* **EXERCISE OBJECTIVE**: Below are the entries; give again exactly the lines from the one mentioning "LinCMOS Precision Dual Operational Amplifiers (Rev. E)" through the one mentioning "LinCMOS Precision Quad Operational-Amplifiers", inclusive.

* **RECORDS SUPPLIED**:
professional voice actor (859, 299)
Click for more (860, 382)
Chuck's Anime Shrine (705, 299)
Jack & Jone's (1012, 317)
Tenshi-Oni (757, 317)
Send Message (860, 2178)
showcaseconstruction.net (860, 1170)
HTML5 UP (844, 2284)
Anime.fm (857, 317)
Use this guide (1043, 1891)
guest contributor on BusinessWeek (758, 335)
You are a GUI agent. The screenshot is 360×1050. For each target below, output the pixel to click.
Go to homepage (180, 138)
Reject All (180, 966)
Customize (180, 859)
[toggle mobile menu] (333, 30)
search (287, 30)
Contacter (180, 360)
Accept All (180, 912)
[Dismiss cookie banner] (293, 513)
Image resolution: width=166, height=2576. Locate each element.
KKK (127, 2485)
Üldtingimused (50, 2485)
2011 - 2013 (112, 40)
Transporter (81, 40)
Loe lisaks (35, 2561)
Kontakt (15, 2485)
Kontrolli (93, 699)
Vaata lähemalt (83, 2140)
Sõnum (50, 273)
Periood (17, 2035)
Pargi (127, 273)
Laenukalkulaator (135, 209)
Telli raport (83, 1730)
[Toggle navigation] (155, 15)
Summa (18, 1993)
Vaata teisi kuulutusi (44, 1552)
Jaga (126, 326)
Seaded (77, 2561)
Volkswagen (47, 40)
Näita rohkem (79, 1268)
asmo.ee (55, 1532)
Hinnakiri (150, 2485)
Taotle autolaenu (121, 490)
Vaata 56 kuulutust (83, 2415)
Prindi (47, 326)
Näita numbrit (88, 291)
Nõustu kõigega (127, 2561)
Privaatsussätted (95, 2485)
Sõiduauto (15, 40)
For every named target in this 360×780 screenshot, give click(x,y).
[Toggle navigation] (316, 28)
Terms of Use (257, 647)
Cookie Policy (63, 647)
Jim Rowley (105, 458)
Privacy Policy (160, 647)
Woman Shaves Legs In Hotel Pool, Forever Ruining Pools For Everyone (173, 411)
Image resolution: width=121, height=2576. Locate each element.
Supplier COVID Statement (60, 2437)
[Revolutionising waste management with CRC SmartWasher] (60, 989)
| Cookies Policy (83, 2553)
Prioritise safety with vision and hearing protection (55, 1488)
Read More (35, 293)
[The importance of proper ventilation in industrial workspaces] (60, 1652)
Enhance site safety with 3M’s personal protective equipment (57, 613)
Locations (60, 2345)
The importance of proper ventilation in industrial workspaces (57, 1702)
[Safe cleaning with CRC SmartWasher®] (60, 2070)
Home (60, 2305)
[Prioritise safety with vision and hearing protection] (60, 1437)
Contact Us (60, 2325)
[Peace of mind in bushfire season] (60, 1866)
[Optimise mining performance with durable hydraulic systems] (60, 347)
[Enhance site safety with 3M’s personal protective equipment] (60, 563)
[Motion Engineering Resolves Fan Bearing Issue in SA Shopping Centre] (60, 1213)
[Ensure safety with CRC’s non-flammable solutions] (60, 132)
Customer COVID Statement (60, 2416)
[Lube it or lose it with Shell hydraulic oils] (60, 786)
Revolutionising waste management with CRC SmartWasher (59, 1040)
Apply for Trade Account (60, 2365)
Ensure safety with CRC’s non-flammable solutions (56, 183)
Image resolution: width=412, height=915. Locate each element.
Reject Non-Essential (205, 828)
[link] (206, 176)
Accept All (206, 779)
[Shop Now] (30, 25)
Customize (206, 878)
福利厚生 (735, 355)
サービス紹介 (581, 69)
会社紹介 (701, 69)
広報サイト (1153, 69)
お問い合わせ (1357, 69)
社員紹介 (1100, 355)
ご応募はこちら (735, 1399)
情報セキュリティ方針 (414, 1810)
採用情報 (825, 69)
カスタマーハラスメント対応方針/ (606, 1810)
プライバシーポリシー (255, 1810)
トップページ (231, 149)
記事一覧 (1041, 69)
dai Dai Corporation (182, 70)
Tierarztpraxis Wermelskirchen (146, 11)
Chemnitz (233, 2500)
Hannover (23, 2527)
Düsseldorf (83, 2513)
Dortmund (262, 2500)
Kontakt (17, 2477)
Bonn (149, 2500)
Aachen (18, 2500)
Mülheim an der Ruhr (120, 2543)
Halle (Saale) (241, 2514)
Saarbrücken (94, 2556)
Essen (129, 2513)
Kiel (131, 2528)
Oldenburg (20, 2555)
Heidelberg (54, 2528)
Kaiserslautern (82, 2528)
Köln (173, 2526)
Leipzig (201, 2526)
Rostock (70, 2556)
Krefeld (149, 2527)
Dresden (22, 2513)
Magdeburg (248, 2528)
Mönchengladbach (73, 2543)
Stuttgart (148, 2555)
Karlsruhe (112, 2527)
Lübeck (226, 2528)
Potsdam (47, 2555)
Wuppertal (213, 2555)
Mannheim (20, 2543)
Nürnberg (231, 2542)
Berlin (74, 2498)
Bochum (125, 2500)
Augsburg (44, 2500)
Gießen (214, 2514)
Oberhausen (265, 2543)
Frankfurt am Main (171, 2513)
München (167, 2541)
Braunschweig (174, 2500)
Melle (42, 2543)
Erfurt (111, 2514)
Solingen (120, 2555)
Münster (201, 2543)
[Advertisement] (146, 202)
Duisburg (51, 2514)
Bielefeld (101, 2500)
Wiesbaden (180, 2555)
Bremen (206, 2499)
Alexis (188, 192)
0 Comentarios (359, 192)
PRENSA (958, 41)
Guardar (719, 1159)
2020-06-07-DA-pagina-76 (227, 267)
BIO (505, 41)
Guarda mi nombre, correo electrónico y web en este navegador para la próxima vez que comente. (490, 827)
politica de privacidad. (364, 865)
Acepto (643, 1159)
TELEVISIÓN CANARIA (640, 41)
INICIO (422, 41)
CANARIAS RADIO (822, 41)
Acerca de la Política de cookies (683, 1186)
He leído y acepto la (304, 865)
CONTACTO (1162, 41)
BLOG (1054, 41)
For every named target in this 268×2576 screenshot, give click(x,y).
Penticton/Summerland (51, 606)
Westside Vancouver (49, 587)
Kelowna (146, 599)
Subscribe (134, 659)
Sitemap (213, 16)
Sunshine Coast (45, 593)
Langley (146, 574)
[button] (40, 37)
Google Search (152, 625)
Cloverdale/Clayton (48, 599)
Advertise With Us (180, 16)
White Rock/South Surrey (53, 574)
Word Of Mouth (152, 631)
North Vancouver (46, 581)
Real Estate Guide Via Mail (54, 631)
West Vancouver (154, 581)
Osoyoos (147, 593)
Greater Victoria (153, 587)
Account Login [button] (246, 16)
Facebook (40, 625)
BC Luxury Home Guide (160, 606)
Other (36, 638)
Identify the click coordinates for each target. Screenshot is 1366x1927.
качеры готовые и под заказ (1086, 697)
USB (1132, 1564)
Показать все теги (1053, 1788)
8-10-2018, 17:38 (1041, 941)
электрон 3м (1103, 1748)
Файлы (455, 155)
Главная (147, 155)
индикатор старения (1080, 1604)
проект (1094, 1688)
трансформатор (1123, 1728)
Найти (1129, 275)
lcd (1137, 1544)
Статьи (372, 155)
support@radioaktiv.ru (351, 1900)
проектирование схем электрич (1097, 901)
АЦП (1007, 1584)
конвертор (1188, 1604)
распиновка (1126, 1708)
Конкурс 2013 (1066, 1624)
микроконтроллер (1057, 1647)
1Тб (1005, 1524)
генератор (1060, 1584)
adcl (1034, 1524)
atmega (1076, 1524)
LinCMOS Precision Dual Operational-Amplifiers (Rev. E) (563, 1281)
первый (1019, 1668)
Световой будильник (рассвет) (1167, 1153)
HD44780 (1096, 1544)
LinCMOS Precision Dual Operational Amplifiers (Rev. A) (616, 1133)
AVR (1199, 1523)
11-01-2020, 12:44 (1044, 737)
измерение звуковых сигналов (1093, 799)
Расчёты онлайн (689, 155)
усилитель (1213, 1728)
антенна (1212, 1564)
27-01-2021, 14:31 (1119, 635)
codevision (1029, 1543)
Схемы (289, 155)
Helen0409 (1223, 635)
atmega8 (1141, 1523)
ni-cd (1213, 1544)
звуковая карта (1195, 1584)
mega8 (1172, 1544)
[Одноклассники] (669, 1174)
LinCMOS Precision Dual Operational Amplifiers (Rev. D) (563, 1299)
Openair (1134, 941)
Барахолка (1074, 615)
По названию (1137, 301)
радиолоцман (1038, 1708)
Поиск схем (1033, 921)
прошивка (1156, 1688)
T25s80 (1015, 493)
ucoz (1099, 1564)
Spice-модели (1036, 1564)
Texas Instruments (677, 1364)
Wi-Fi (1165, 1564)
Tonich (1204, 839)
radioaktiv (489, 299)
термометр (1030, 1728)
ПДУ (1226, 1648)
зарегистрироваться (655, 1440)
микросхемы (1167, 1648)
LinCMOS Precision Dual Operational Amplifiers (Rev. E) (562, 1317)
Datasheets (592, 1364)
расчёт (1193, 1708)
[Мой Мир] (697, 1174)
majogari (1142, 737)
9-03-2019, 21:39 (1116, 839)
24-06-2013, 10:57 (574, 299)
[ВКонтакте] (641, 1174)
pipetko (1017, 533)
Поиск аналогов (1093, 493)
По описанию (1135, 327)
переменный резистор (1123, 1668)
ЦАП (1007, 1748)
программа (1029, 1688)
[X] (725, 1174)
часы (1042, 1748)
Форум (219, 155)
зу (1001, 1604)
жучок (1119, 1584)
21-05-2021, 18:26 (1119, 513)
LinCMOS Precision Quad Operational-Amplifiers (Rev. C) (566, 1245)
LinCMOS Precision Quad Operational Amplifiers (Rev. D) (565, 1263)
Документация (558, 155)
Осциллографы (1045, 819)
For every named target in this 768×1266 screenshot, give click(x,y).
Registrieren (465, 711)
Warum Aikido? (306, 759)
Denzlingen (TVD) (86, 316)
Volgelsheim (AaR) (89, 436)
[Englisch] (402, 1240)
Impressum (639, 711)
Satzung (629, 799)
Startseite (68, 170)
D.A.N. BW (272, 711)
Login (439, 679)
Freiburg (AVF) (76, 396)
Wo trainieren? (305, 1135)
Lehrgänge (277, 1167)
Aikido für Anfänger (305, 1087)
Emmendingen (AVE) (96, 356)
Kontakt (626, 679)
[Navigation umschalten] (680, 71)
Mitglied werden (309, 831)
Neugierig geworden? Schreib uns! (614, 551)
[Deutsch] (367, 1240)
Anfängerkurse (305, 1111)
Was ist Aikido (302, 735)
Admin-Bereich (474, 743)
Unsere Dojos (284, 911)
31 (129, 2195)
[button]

* **WRITTEN RESPONSE**:
LinCMOS Precision Dual Operational Amplifiers (Rev. E) (562, 1317)
Datasheets (592, 1364)
расчёт (1193, 1708)
[Мой Мир] (697, 1174)
majogari (1142, 737)
9-03-2019, 21:39 (1116, 839)
24-06-2013, 10:57 (574, 299)
[ВКонтакте] (641, 1174)
pipetko (1017, 533)
Поиск аналогов (1093, 493)
По описанию (1135, 327)
переменный резистор (1123, 1668)
ЦАП (1007, 1748)
программа (1029, 1688)
[X] (725, 1174)
часы (1042, 1748)
Форум (219, 155)
зу (1001, 1604)
жучок (1119, 1584)
21-05-2021, 18:26 (1119, 513)
LinCMOS Precision Quad Operational-Amplifiers (Rev. C) (566, 1245)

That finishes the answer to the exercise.